Today I had the chance to meet Terence Parr, the founder of the ANTLR project, in San Francisco. Terence contacted me recently as he identified me through my efforts for the Xtext contribution to the Language Workbench Competition (LWC11), which I will present at the LWC11 workshop day before this year’s Code Generation conference CG2011 in Cambridge, UK. Terence will be a keynote speaker there (“Why program by hand in five days what you can spend five years of your life automating?“), so we will soon meet him again. As most Xtext users will know Xtext uses ANTLR as its parser framework behind. Terence is working the whole weekend on bringing StringTemplate and ANTLR forward. He mentioned that he recently changed StringTemplate (version 4) from tree-based to bytecode based interpreter, which boosts heavily the output performance, and as a side effect made the code simpler. A similar approach is now used for Xtend 2, the upcoming successor for Xpand. Xtend 2 is compiled to Java code and will be way faster then Xpand. How much is not examined yet, but hopefully I’ll do that soon. Maybe also as part of my LWC11 contribution, where showing scalability of the soltuion is one of the tasks.

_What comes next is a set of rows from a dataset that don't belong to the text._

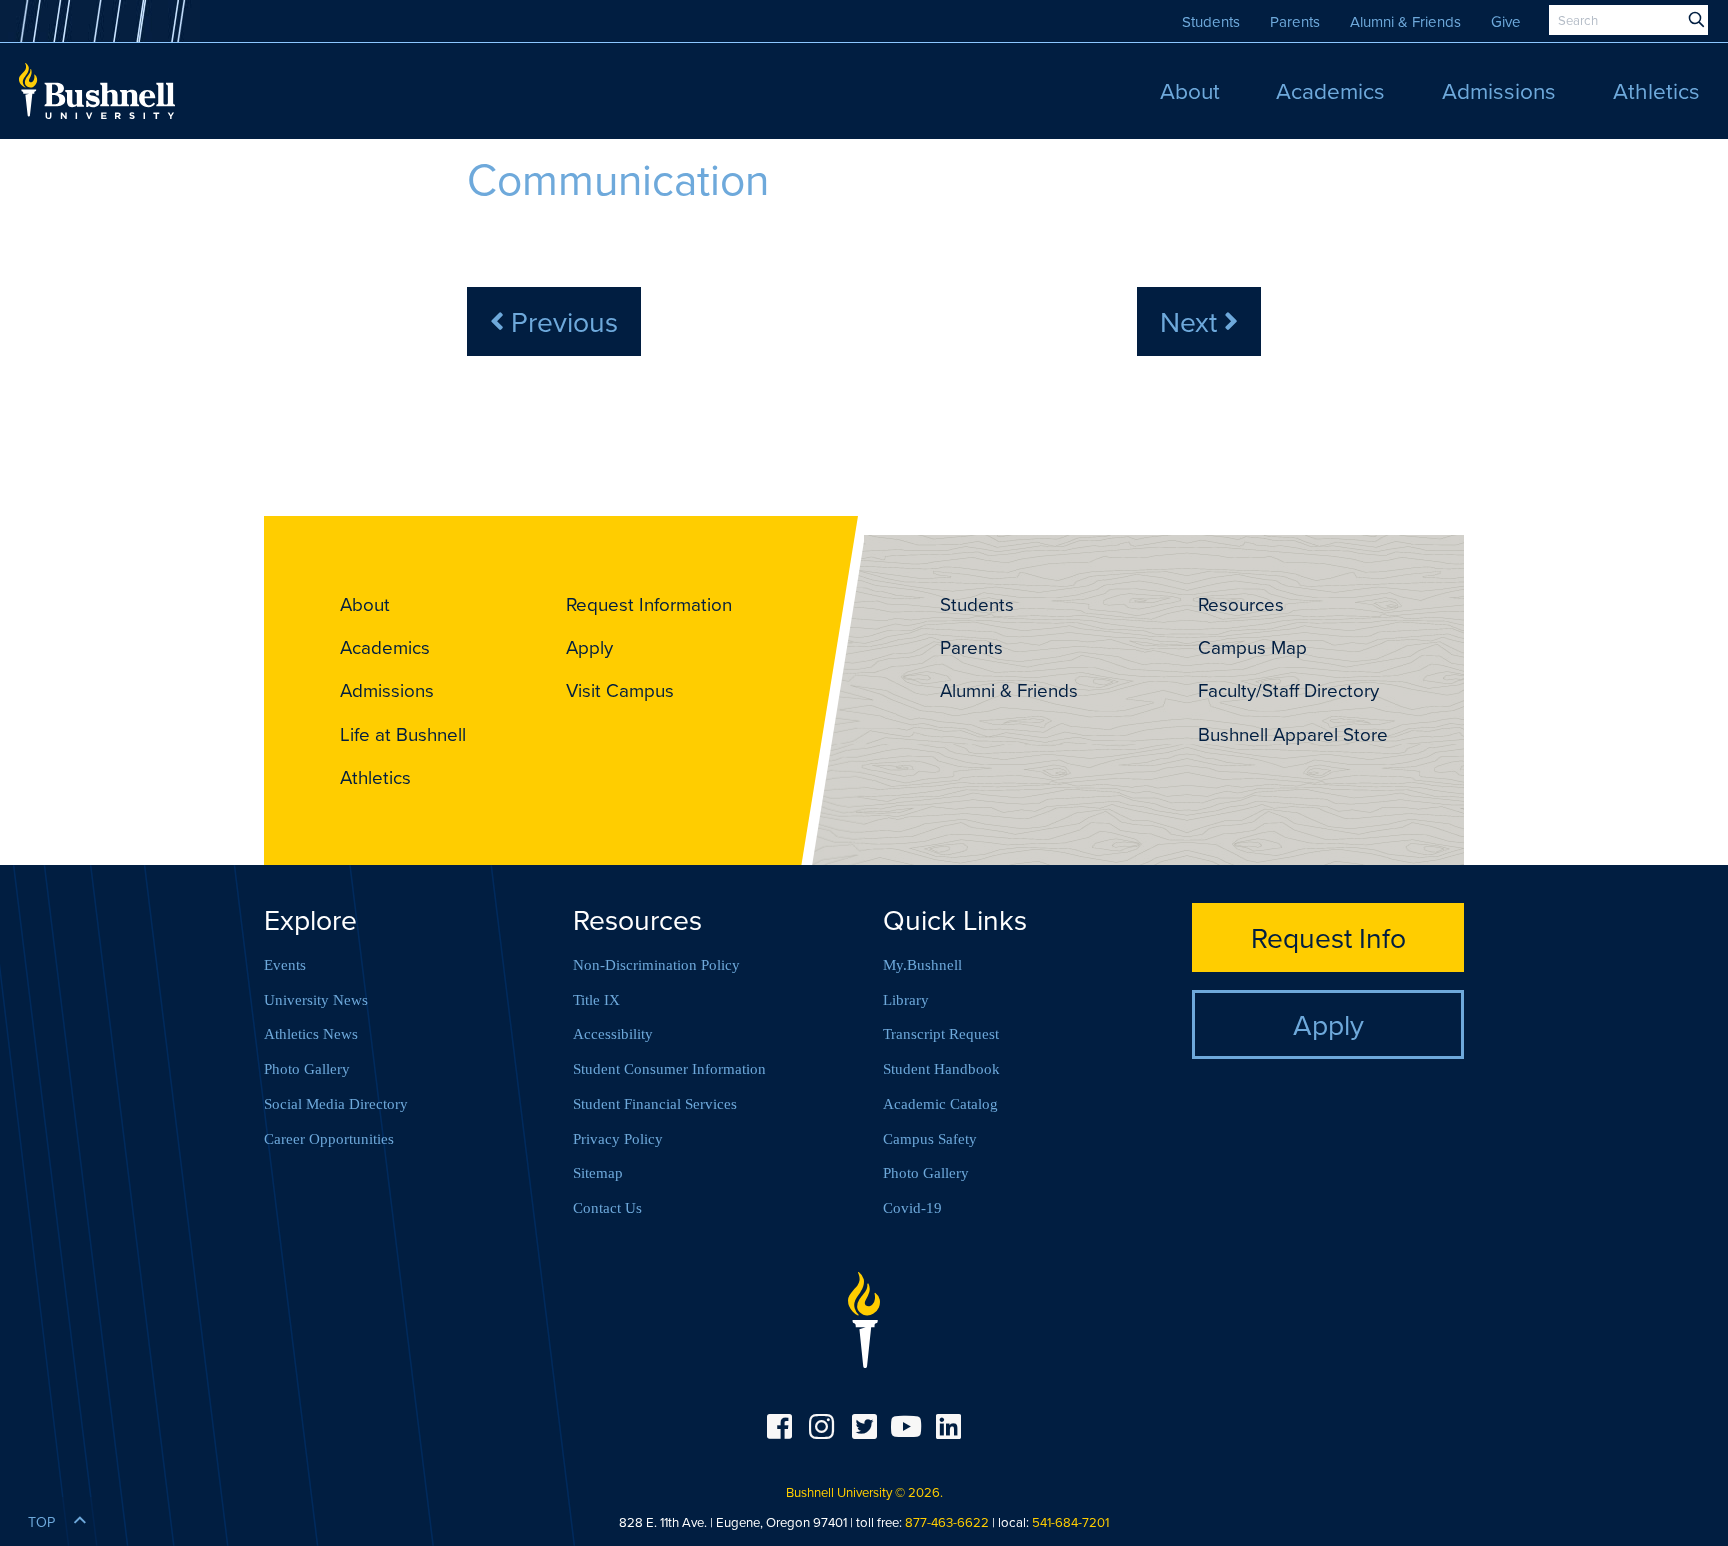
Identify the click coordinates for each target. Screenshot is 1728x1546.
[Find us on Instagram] (821, 1426)
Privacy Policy (618, 1139)
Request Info (1328, 937)
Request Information (649, 604)
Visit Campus (620, 690)
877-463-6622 (947, 1522)
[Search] (1696, 20)
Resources (1241, 604)
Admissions (387, 690)
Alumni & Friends (1405, 21)
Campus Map (1252, 647)
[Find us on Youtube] (906, 1426)
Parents (1295, 21)
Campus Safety (930, 1139)
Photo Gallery (307, 1069)
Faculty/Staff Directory (1288, 690)
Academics (385, 647)
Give (1506, 21)
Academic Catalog (940, 1104)
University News (316, 1000)
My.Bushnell (922, 965)
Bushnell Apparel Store (1293, 734)
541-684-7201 (1070, 1522)
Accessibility (613, 1034)
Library (906, 1000)
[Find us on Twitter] (864, 1426)
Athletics (375, 777)
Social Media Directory (336, 1104)
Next (1192, 321)
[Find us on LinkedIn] (949, 1426)
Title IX (596, 1000)
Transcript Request (941, 1034)
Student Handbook (941, 1069)
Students (1211, 21)
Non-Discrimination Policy (656, 965)
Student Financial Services (655, 1104)
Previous (561, 321)
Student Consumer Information (669, 1069)
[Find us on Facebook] (779, 1426)
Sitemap (598, 1173)
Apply (589, 647)
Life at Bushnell (403, 734)
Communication (618, 178)
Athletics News (311, 1034)
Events (285, 965)
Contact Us (607, 1208)
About (365, 604)
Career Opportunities (329, 1139)
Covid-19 (912, 1208)
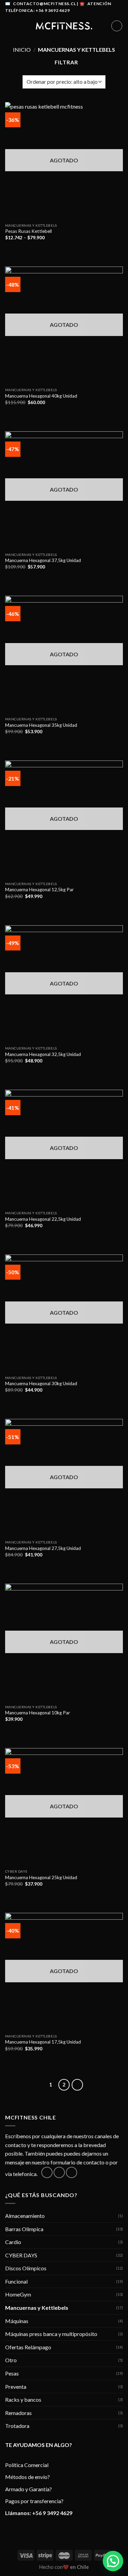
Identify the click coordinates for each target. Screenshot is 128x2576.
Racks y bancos (23, 2399)
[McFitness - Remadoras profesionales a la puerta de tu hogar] (64, 26)
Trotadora (17, 2425)
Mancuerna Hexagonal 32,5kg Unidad (43, 1054)
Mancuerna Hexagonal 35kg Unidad (41, 725)
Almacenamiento (25, 2215)
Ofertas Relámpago (28, 2347)
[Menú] (9, 25)
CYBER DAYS (21, 2255)
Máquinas (16, 2321)
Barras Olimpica (24, 2229)
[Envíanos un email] (71, 2172)
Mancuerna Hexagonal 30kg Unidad (41, 1383)
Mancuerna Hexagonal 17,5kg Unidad (43, 2042)
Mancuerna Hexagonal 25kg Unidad (41, 1877)
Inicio (22, 49)
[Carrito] (116, 25)
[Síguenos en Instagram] (59, 2172)
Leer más (19, 413)
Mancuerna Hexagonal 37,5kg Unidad (43, 560)
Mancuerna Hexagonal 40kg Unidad (41, 396)
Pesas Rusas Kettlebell (28, 231)
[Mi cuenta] (102, 25)
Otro (11, 2360)
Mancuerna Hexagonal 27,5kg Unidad (43, 1548)
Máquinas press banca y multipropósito (51, 2334)
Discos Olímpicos (25, 2268)
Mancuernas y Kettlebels (36, 2307)
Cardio (13, 2242)
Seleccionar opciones (34, 248)
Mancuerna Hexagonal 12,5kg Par (39, 889)
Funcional (16, 2281)
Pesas (12, 2373)
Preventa (15, 2386)
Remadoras (18, 2413)
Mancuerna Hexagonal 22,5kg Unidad (43, 1219)
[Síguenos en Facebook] (47, 2172)
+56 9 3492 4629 (52, 2513)
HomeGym (18, 2294)
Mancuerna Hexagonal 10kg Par (37, 1712)
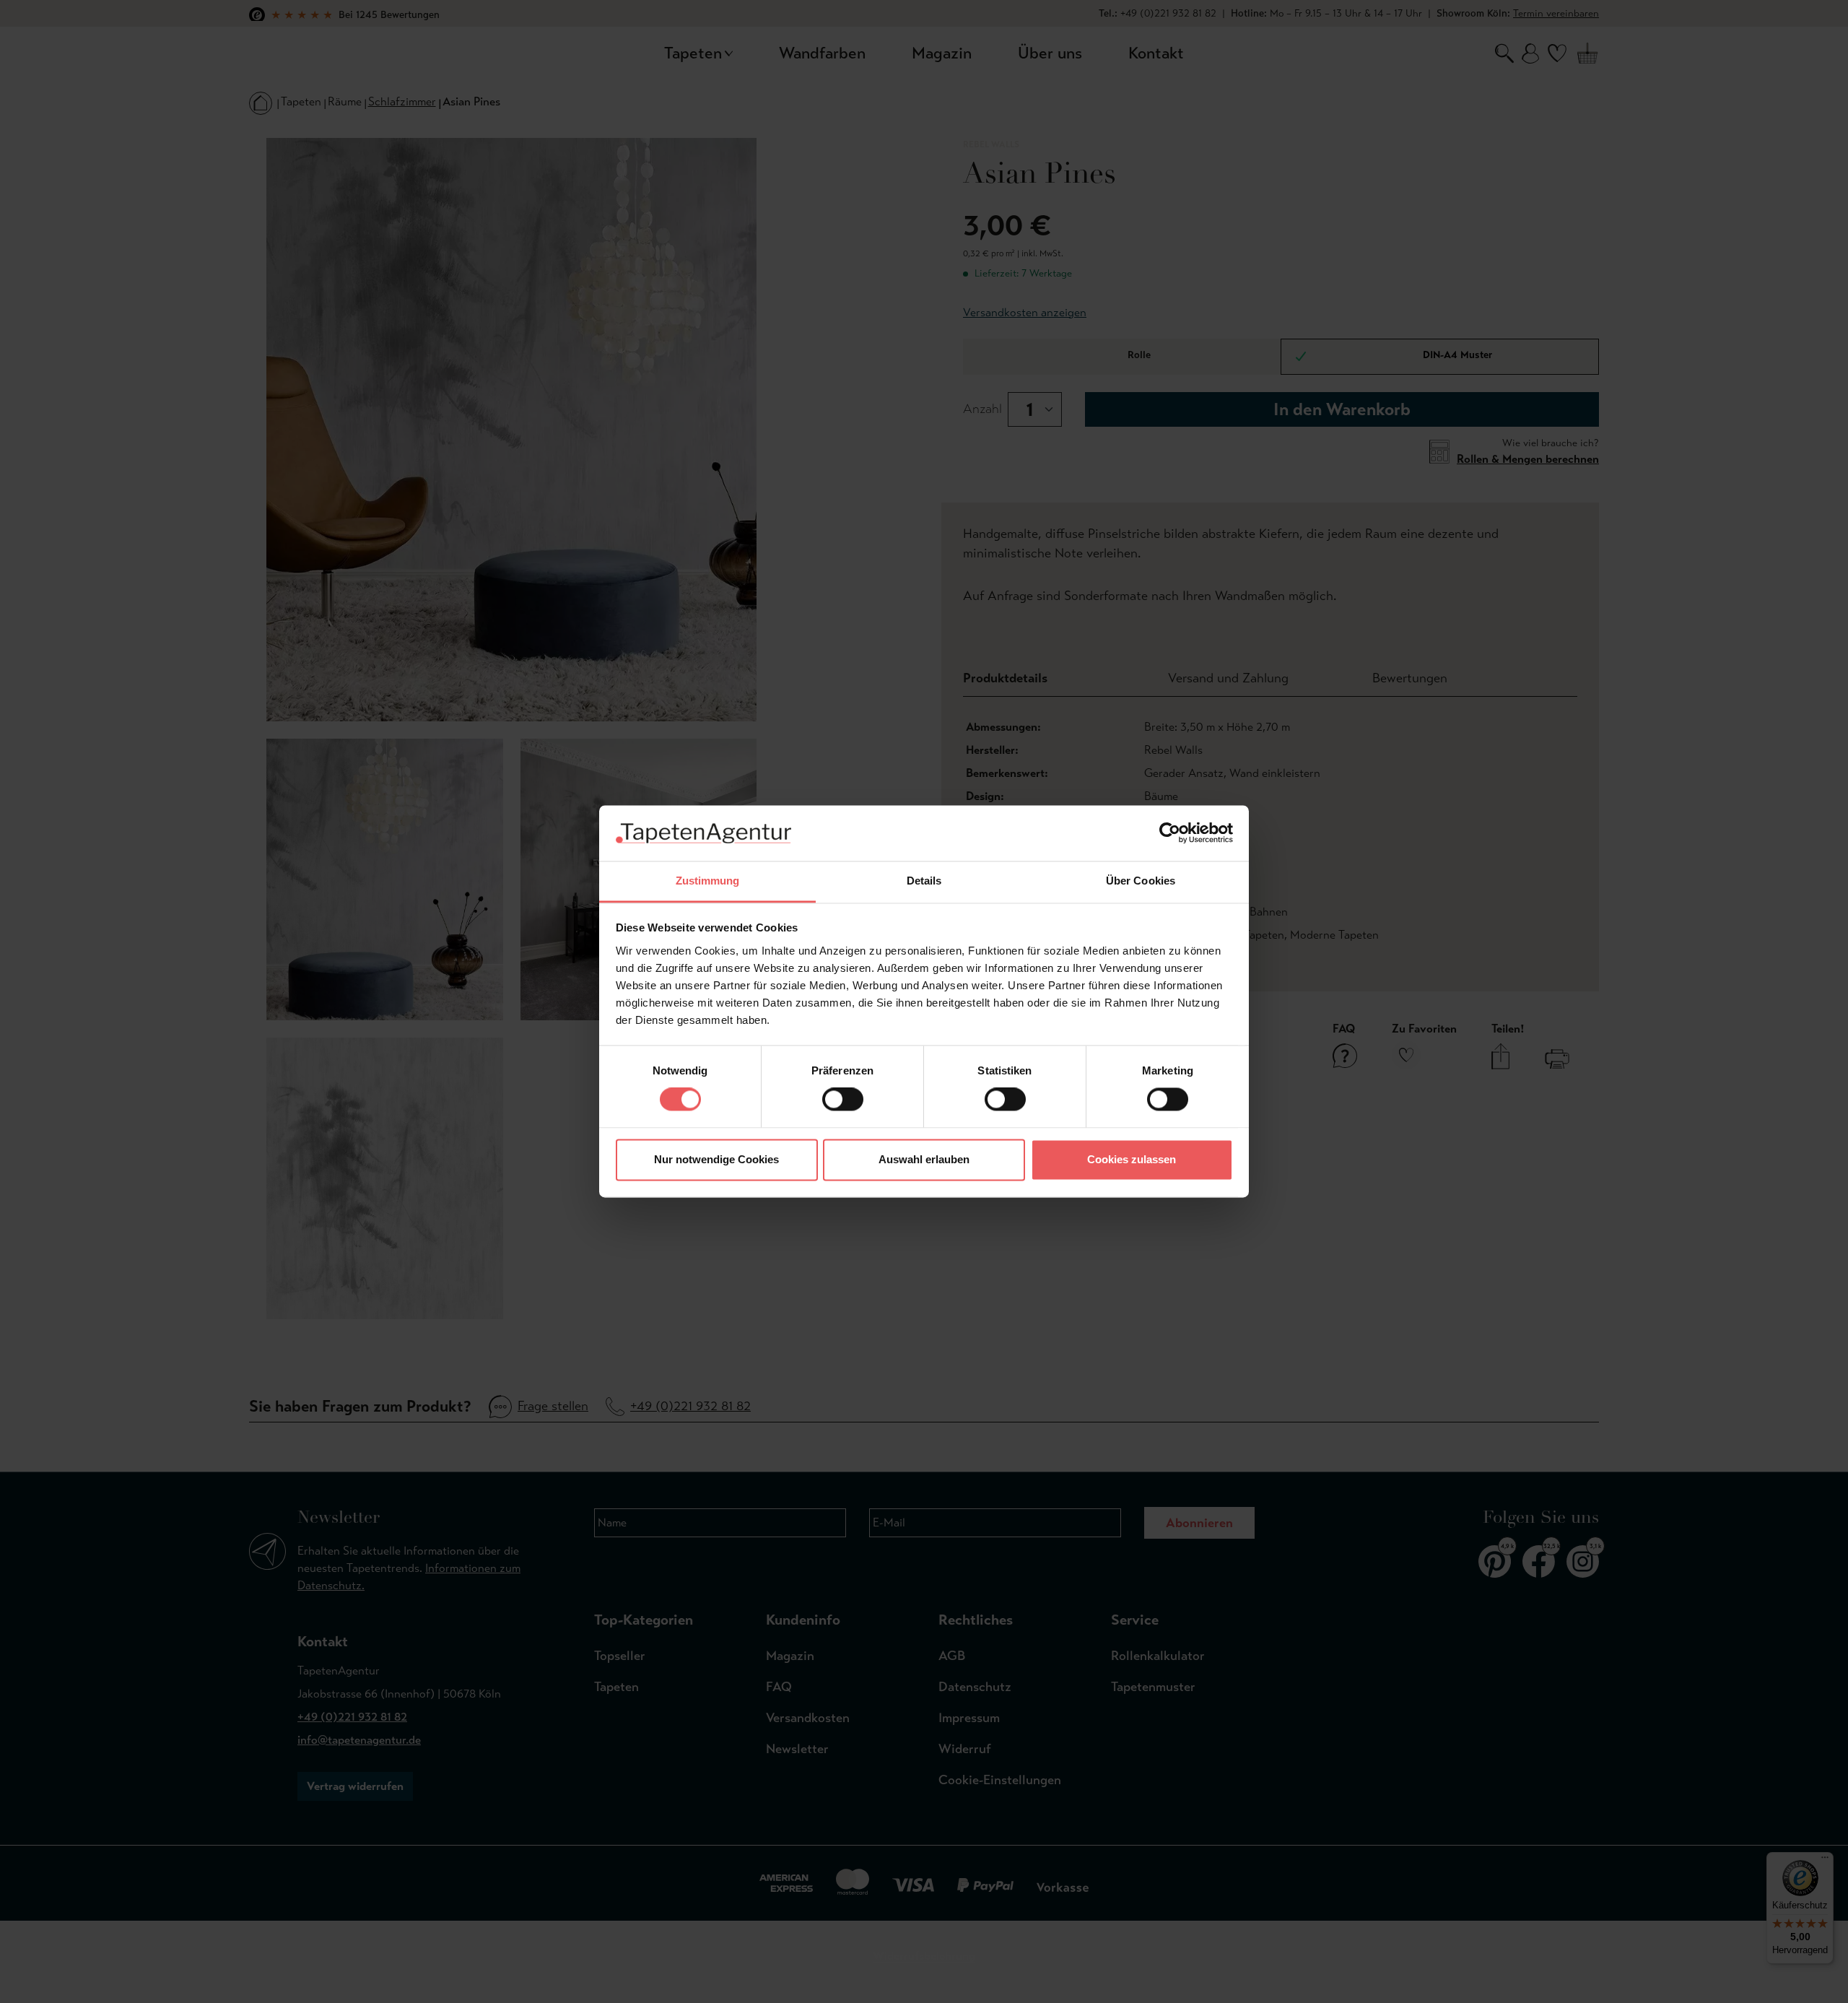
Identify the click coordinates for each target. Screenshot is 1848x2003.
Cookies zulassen (1131, 1159)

It was a lovely sunny spring day in San Francisco and Terence took me to an asian district somewhere between the Presidio and Golden Gate Park and invited me to a coffee in a decent coffee bar.
We talked of course about ANTLR and Xtext, but also about Open Source development in general and licenses and Eclipse in special. We agreed that GPL is a really bad license for Open Source frameworks. It seems that people who found Open Source projects and choose GPL do not really think about the consequences of that license. Often, depending on the kind of the project, it just makes your software unusable in practice. But that is a different story. Terence has chosen the BSD license for ANTLR, which is really good to use in other Open Source and commercial projects. However, in ANTLR 2 he has used some library that made ANTLR not compatible with Eclipse. Xtext users might know this, since Xtext cannot bundle ANTLR out-of-the-box. The user has to download the library or use a preconfigured distribution like the one from Eclipse which already contains ANTLR. This is also documented in the Xtext manual. Good news for the Eclipse community is that Terence is in active contact with lawyers from the Eclipse Foundation to make it possible to make ANTLR directly available to Eclipse. It is facilitated due to the fact that Terence has good control about contributions of other developers for ANTLR. For every contribution a developer has to acknowlegde an agreement to give the code free, and Terence has to acknowledge actively every contribution in his process. This way he can be sure that ANTLR is IP clean. Eclipse has a similar approach, also here all contributions must go through a defined process (with Bugzilla as main system). We can expect that the ANTLR IP process for Eclipse will be finished early autumn this year.
I really enjoyed talking with him. At noon we went to a chinese restaurant and took some lunch to-go. Then we drove back and he set me off at my car, while he got back to work. I took the chance and went geocaching in the Golden Gate Park and San Francisco Downtown. San Francisco is a great place to do this kind of hobby and this way you see places which you would never see as a tourist otherwise.